Similar logistical issues face those installing distributed systems.

It's easy to adopt the Field of Dreams mentality of "if you build it, they will come." Many organizations have data that will grow over time, and it's certainly possible that those volumes will get to the point where traditional systems start to break down. It's only natural to want to be prepared... just make sure those growth estimates are based on facts rather than hopes and dreams.

Your Organization is Rigid

You're going to need a multidisciplinary team.

People are paramount.

Even if you architect the perfect system, you'll need a system administrator to keep things running, an operations team to handle hardware, a network guru familiar with your organization's infrastructure, someone who can decipher Java, someone SQL savvy, and that's just to get everything running and working... wait until you actually want to use the system for something.

Some organizations build a big data team. Others have independent groups with their own focus areas. These groups need to be able to work together and communicate freely.

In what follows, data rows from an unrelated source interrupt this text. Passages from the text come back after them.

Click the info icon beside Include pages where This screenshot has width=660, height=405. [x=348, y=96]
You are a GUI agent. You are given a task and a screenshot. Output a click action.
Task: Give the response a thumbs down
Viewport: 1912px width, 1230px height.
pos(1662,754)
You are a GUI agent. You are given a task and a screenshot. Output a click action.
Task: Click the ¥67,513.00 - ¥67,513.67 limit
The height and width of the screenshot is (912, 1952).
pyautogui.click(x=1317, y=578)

There's no simple formula to calculate the number of people to make up your team, just as there's no right number of nodes to compose a cluster. The size and makeup of the team will change depending on your project's technical and business needs. If your organization can't adapt quickly to changing staffing needs, it's going to be hard.

You're going to need a champion. Someone to explain or justify to management why all of this time and money is necessary. They're going to need to understand your actual business and have the trust of the folks who run it.

You Are Not Google

You are not Google. Or Facebook. Or Twitter. Don't pretend that you are.

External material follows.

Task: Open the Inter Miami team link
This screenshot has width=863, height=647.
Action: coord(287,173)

In October 2014, Facebook reported that it "generates 4 new petabyes of data and runs 600,000 queries and 1 million map-reduce jobs per day."

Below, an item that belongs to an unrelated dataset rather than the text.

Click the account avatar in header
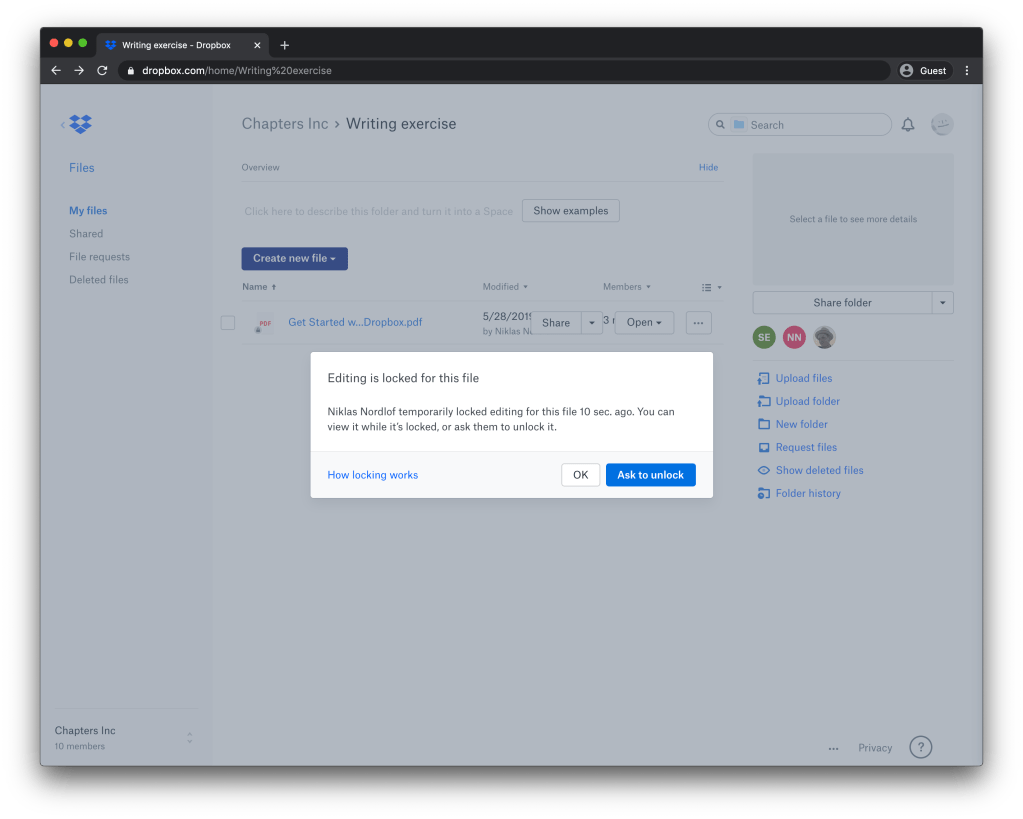point(942,125)
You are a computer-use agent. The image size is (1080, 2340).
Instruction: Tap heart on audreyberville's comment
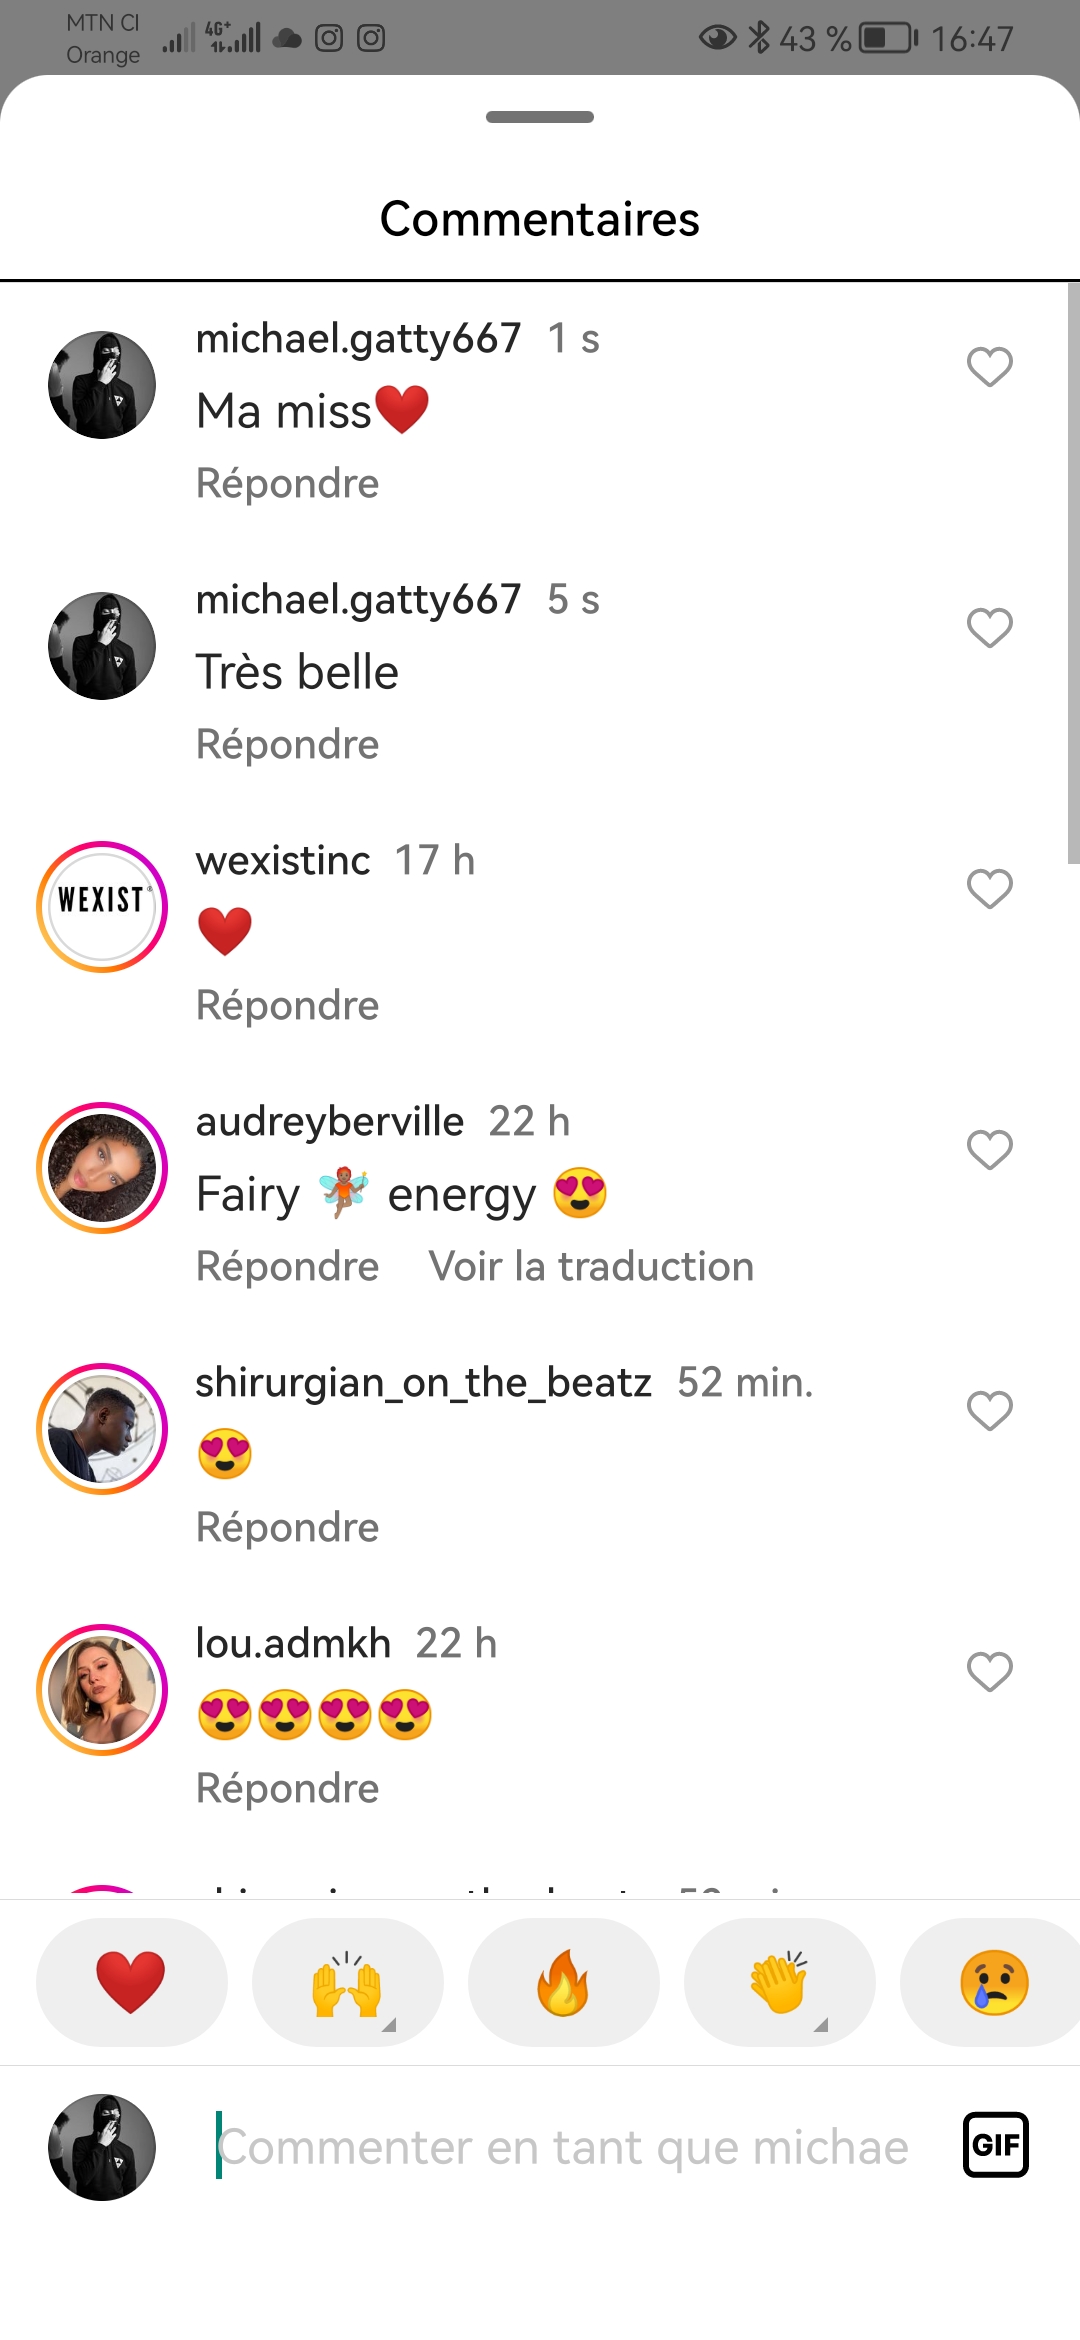(989, 1150)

Mobile Shredder on Wikimedia Commons

It's great that these companies are releasing their software to the world via permissive software licenses, just bear in mind that they are attempting to solve problems several orders of magnitude larger than most businesses.

Is it cool? Absolutely.

Is it something you need to implement to solve your problem? Probably not.

In many cases, a Big Data solution won't offer significant performance improvements when working with smaller datasets. In fact, sometimes the opposite. Put another way, don't buy a commercial shredder when you only need to shred a few sheets of paper each month.

You Want Turnkey

If you're looking for a turnkey solution, turn back now.

There are vendors who can provide near-turnkey solutions from a hardware perspective, as long as you have sufficient power, space, cooling, and network uplinks in your data center.

However, these solutions don't usually account for the specifics of your data: loading, cleansing, processing, and analysis.

The same was true for relational databases. Sure, you could buy equipment pre-loaded with all the required software, but that wouldn't take into account how to model your data, pick optimized column types, how to label it, and the manner in which to import it, let alone how to interpret the output.

If you're seeking a quick fix, you're setting yourself up for disappointment if not failure. The most successful solutions take a considerable amount of time and effort to plan out and execute before the fruits are realized.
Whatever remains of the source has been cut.